Part b: “It would be challenging to exaggerate the difficulty experienced while attempting to forge the C20-C14 bond present in the hexacyclic hetidine skeleton.” (I wanted to put that line in the paper, but some people felt it was too sensational.)  No joke folks, it took me YEARS to find a good way around this problem.  Years.  I tried obvious ideas, not-so-obvious ideas, good ideas, plenty of bad ideas, simple ideas, complicated ideas, and every idea in between.  I talked to Phil about this over and over again.  I talked to my poor lab-mates about this over and over again.   I even spoke to random professors visiting Scripps if I had a chance to meet with them and discuss my chemistry.  The final idea is very simple, but please don’t equate simple with easy:   

Yup, all I did was take a very similar iodo imine to the one I had made previously and heat it up with some allyl amine in methanol.  To all the haters out there who look at this and say “well, duh,” I say, “Where were you for the past two years when I needed a good idea!?” 

Part c: When the literature let’s you down:  After deprotecting the hetidine core, we were ready to go after the hetisine skeleton.  I really thought I would just take some old lit procedures performed on pretty much identical compounds and that would be that.  There are only so many ways to magically net-dehydrogenate something with a secondary amine as your functional group handle.  

After trying those lit procedures and having them fail for us over and over again, we did what we always do: we tried to come up with something so crazy it just might work.  We thought of nitrenes, nitreniums, trans-annular hydride shifts, every variation of an HLF reaction we could fathom.  Maybe if I had more time, something would have panned out, but nothing we tried worked before it was time for me to move on to greener pastures.  So yeah, my last step failed and I didn’t make the hetisine skeleton.  Bummer.  This will probably haunt my dreams for the rest of my existence.  (Actually, I graduated about a month ago and I’m over it.)

To end on a positive note: I did a lot of cool C–H activation chemistry.

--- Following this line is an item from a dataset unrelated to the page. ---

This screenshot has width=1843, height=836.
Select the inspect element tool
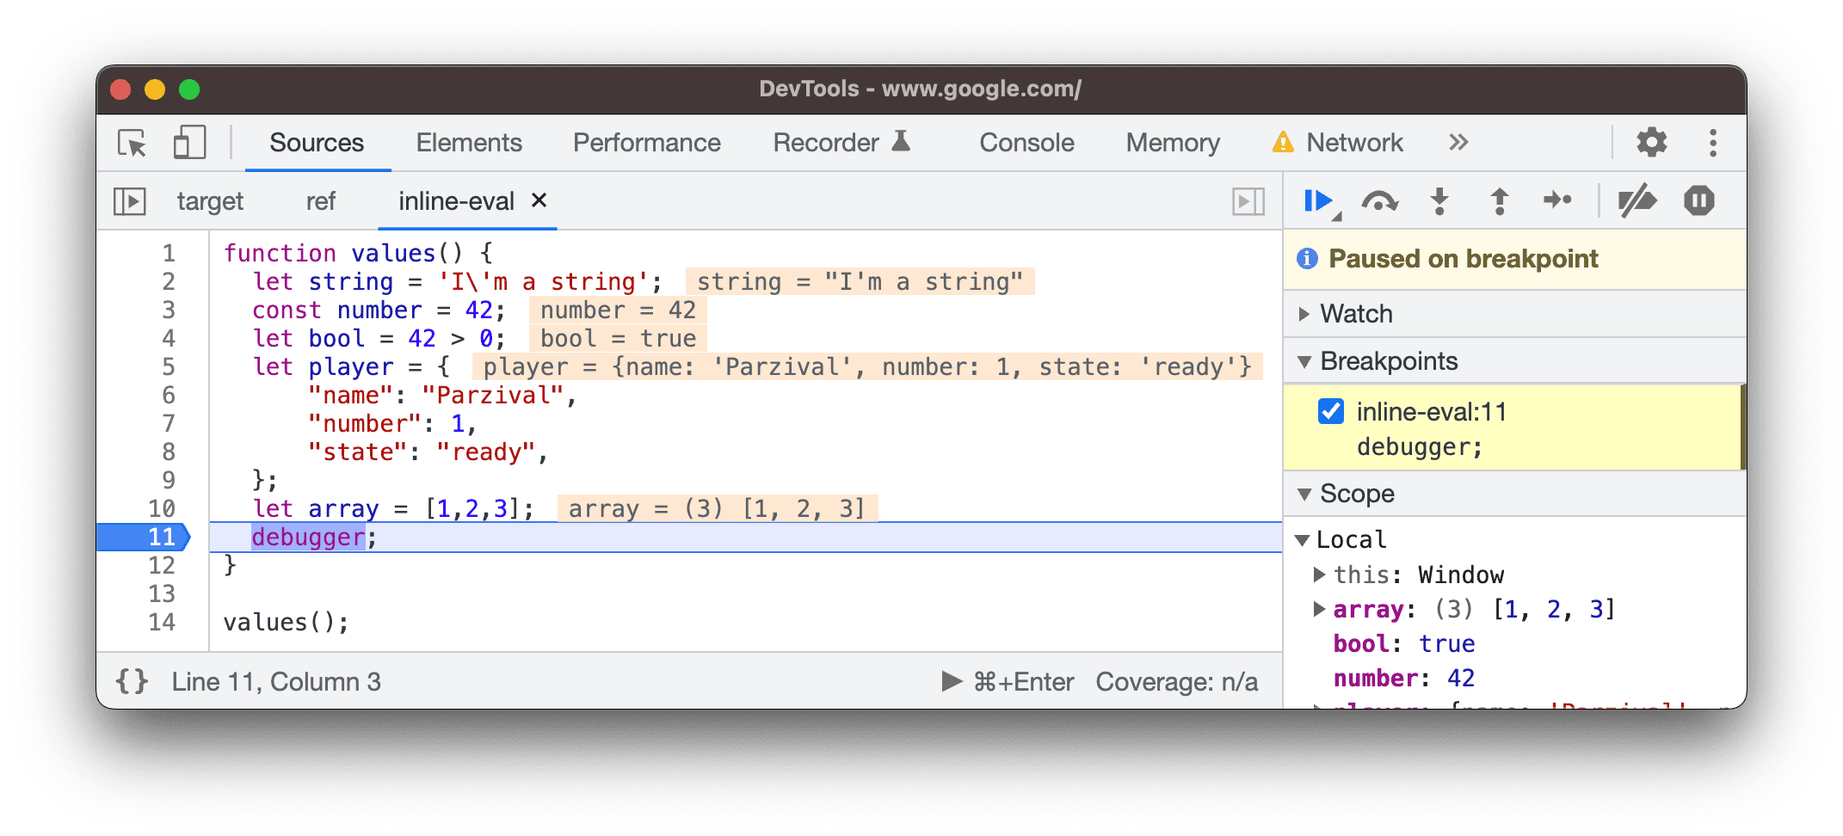click(130, 143)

And I grew this awesome crystal! Check out that sweet N-Cl bond!
Like so many students working on complex natural product total synthesis, I worked many years to try a final, supremely amazing, and well-precedented key step only to have it fail.  Luckily, when your failures are good enough, you get to publish those too. 

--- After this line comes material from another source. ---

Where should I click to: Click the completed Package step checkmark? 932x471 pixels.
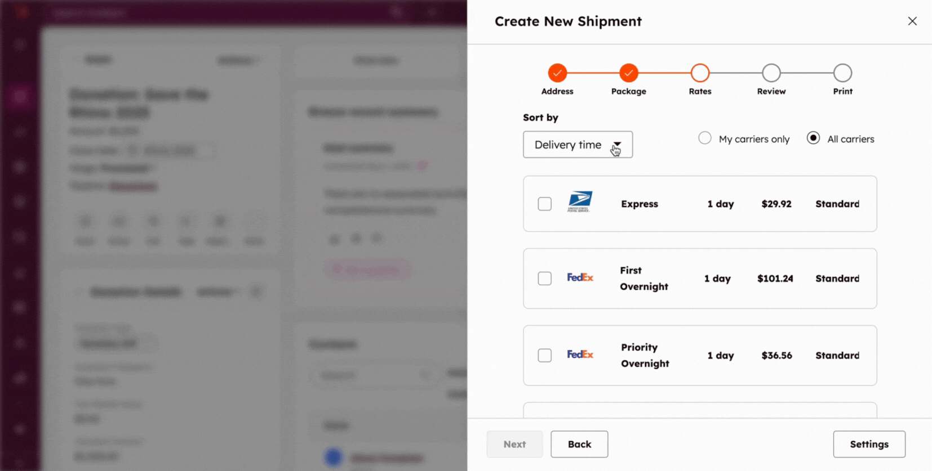(x=628, y=73)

At my thesis defense, a first year student asked me if I had any advice to give to the younger students just starting out.  I said something totally expected like, “Don’t give up.”  Now that I have actually had a chance to think about that, I’d like to change my answer.  I would say that when you are going through difficult points in your chemistry during your graduate school, and (if you’re doing it right) you inevitably will, remember that this is SCHOOL.  You are here to LEARN.  Failing at your chemistry is not the same as failing at graduate school, as long as you learn something and become a better chemist as a result.  I really believe that.


  1. To address the existential question in step 1:
    Q: "Why make molecules?"
    A: "For total synthesis"

    Q: "Why do total synthesis?"
    A: "To make molecules"

  2. hej, nice post and here are some questions: You're using a "90W lamp" and i was wondering what kind of lamp that is. Do you have any idea which wavelength you need for the N-I bond dissociation? Since you activate primary and secondary postions, have you made any experience with tertiary CH functionalisations using light and directing groups? <jo

    1. Hi Jo! We use a 90 W flood lamp. I picked mine up at Home Depot. It’s exactly the same or almost exactly the same as this one: The spectrum for the lamp goes from near ultraviolet (around 400 nm) well into the IR region. For the N-I bond cleavage, the specific wavelength required can vary depending on the nitrogen substitution, but visible light was sufficient for us. A UV lamp was unnecessary (and led to inferior results). Tertiary positions work; I have not personally done this, but Suárez has.